However, is random sampling appropriate? What if the distribution of features in the test set is different to that of the training set?

For example, lets say we are surveying 1000 people in the UK. How many women and men should we pick for our survey for it to be representative of the population as a whole? 500 of each gender would imply a gender distribution of 50%: 50%. If this is actually 51%: 49%, we should really select 510 and 490 (male and female) individuals.

Our data scientists have informed us that median income is an important attribute for predicting median house prices. Lets see if we can ensure that our test set is representative of these income categories.

First, lets create income categories, as median income is continuous.

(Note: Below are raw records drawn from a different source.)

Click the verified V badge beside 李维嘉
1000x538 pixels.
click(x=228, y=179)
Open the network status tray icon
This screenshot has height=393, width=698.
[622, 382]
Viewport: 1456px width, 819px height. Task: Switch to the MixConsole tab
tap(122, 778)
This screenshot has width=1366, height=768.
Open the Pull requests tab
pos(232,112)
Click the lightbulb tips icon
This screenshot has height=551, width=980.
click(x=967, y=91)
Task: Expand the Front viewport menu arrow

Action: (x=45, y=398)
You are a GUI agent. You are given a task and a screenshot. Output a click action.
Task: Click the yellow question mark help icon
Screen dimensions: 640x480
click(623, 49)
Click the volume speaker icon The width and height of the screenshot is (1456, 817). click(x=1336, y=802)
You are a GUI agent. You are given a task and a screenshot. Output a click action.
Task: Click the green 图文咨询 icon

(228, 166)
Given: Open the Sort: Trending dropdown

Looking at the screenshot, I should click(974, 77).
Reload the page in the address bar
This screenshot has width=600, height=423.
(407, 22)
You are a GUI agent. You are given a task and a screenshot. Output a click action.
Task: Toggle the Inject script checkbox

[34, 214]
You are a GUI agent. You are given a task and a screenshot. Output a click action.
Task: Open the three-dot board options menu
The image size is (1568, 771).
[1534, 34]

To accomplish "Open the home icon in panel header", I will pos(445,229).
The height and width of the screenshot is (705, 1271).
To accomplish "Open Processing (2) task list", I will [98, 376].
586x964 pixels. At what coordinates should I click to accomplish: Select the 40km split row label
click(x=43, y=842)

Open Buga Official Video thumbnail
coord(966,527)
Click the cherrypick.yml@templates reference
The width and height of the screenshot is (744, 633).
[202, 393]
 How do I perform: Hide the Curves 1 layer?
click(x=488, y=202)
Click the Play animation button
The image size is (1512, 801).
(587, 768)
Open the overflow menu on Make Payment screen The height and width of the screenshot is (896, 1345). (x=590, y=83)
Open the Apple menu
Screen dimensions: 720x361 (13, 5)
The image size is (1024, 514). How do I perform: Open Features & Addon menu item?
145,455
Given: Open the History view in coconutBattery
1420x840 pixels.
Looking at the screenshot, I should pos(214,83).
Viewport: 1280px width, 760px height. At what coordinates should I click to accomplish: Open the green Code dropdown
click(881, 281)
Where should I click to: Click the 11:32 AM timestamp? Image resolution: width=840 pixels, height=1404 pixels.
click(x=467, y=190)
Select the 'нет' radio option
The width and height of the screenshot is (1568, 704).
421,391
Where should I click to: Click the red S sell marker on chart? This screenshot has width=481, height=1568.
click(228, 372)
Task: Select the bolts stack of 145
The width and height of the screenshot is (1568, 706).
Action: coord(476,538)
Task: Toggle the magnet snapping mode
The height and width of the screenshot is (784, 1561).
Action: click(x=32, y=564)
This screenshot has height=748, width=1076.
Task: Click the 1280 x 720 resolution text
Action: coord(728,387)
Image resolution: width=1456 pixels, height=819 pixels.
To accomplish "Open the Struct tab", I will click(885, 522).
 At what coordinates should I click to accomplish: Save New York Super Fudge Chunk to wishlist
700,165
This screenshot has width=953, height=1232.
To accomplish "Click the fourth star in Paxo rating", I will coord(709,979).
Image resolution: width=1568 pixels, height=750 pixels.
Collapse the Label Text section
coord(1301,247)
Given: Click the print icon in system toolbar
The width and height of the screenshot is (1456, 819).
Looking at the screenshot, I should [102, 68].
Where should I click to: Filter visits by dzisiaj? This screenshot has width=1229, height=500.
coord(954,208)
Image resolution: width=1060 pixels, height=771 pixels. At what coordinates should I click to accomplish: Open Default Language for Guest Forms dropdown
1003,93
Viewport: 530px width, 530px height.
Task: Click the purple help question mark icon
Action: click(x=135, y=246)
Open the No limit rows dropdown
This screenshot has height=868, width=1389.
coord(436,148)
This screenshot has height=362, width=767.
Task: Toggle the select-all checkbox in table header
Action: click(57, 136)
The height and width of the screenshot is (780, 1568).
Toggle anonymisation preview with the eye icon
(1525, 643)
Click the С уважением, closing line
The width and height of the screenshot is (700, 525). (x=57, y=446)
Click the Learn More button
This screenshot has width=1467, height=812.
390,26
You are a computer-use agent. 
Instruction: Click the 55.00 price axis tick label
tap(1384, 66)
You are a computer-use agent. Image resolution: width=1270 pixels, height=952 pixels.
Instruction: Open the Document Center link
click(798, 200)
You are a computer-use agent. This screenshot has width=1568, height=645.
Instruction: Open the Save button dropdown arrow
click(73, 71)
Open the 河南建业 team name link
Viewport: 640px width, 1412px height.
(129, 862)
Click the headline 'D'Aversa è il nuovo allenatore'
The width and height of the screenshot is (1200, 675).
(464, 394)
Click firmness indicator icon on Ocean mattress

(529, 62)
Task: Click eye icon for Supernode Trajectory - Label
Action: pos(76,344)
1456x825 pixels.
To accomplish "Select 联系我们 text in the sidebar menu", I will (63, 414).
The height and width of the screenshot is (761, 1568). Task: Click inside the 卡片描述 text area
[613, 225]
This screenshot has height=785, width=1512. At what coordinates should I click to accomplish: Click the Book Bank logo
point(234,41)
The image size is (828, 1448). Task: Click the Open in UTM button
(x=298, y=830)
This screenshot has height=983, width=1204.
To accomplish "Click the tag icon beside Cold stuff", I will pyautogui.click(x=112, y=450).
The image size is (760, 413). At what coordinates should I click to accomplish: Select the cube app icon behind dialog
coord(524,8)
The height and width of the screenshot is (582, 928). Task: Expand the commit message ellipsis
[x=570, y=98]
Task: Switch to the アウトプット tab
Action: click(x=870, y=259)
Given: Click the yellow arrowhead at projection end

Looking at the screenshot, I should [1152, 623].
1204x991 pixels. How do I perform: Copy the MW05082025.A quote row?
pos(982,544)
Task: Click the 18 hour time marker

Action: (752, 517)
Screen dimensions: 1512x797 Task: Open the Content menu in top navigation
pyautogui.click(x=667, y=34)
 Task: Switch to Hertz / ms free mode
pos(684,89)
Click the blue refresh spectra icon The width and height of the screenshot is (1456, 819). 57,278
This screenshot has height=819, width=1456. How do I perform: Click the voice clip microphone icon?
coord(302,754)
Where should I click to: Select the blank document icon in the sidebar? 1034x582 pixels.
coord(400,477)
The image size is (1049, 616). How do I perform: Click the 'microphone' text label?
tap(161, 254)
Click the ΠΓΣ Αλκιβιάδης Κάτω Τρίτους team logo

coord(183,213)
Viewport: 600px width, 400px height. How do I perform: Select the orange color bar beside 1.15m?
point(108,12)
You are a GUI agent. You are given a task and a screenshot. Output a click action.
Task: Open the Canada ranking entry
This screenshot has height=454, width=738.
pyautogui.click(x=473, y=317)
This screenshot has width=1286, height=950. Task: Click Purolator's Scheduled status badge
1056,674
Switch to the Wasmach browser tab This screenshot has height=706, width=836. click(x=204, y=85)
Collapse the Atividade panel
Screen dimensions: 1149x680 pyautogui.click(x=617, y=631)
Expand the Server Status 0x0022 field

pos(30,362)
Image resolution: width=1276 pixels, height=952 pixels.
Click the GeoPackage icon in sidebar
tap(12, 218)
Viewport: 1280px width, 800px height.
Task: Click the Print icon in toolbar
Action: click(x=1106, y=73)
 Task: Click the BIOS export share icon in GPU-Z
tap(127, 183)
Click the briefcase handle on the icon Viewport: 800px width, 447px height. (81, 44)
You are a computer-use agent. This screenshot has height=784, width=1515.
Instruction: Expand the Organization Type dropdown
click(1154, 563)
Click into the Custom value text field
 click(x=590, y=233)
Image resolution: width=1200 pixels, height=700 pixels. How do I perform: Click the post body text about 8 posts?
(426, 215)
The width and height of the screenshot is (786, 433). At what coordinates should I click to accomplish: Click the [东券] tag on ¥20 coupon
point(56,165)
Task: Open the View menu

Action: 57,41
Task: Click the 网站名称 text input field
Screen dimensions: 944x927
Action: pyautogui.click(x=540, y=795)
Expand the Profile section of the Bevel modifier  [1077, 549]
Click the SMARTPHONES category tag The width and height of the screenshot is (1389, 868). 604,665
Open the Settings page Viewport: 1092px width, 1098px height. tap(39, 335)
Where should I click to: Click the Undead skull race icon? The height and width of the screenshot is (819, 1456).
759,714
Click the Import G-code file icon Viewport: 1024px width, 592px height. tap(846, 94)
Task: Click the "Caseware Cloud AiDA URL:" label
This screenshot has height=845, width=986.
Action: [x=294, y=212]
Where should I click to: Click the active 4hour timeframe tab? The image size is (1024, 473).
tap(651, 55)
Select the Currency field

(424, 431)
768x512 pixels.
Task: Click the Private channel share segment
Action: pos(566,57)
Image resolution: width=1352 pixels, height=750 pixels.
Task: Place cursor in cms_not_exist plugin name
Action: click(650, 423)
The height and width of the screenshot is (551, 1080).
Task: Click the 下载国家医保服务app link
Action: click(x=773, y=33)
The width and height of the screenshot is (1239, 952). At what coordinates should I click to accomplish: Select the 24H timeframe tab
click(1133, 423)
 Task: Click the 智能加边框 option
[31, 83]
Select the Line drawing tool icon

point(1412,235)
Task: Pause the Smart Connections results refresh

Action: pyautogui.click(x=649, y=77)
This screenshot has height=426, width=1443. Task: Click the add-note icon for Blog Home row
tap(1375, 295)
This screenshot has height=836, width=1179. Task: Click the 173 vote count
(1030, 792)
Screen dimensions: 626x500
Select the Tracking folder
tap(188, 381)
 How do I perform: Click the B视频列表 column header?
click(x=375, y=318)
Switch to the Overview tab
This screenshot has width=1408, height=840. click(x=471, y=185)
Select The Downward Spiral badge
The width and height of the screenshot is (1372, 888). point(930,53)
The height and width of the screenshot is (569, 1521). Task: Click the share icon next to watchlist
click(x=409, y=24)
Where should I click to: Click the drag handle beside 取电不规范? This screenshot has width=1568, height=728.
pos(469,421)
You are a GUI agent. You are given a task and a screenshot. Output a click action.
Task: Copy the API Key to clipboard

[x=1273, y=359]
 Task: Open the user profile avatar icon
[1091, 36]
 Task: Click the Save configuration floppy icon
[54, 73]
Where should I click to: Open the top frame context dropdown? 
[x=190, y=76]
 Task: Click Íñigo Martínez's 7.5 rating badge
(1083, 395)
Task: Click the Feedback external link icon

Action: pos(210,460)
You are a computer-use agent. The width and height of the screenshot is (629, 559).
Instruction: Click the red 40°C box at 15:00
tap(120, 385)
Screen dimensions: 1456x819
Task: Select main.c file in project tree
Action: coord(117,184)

housing["income_cat"] = pd.cut(
    housing["median_income"],
    bins=[0.0, 1.5, 3.0, 4.5, 6.0, np.inf],
    labels=[1, 2, 3, 4, 5],
)

housing["income_cat"].value_counts().sort_index().plot.bar(rot=0, grid=True)
plt.xlabel("Income category")
plt.ylabel("Number of districts")
plt.show;

../../_images/f82f3d828c3b442d204d6dea46cb68368f5783e97f3433ce48978aa36b844446.png

We can use scikit-learn to create a stratified sample based on the income category:

strat_train_set, strat_test_set = train_test_split(
    housing, test_size=0.2, stratify=housing["income_cat"], random_state=42
)

We can check the proportions of each category in the test set:

strat_test_set["income_cat"].value_counts() / len(strat_test_set)

income_cat
  0.350533
  0.318798
  0.176357
  0.114341
  0.039971
Name: count, dtype: float64

We can then compare this to the proportions in the original dataset:

def income_cat_proportions(df):
    return df["income_cat"].value_counts() / len(df)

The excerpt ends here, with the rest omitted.